So, EPS (1e-5) might be too large: (I'm refering to its use in insertTjunctions.js, not elsewhere). For:

g = Union(Sphere(radius: 20), Translate((5, 5, 5), Sphere(radius: 20)));
Save("/tmp/test.stl", g);

I set the value to 1e-6 and get no errors from meshlab. At 1e-5. it causes 1 failure that was different (I thought maybe it "fixed" a T-junction that wasn't a T-junction. At 1e-7 Boundary Faces and Boundary edges exist, though I have no idea what that is or if they are bad. At, 1e-8 and below still sees errors from unfixed T-junctions.

I'm going with 1e-6 at the moment.

The real solutions is to of course not to create T-junctions to begin with.

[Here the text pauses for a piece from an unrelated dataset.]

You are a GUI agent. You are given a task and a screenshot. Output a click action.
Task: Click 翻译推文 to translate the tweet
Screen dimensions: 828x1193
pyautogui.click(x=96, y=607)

One serious problem with the current algorithm is it doesn't require triangulation. Booleans are much simpler when everything is a triangle.

UPDATE: I did more research on boundary faces and edges, they are bad. None of them should be showing either. https://pages.mtu.edu/~shene/COURSES/cs3621/SLIDES/Mesh.pdf

briansturgill commented 2 years ago

OK, I've tried various values, it looks like 1e-6 works the best. This is all very much a hack though.

briansturgill commented 2 years ago

Ok, after mind numbing searching, I think I've found the general approach that should be used to replace 3D boolean processing. This approach is used in Blender and CGAL and apparently in OpenGL as well. It requires that meshes be triangulated. There are a number of papers: https://cims.nyu.edu/gcl/papers/zhou2016mas.pdf https://arxiv.org/pdf/1601.07953.pdf https://igl.ethz.ch/projects/winding-number/robust-inside-outside-segmentation-using-generalized-winding-numbers-siggraph-2013-jacobson-et-al.pdf https://www.dgp.toronto.edu/projects/fast-winding-numbers/fast-winding-numbers-for-soups-and-clouds-siggraph-2018-barill-et-al.pdf These 4 papers all contain Alec Jacobson (ETH & Univ. Toronto) as a primary/co-author.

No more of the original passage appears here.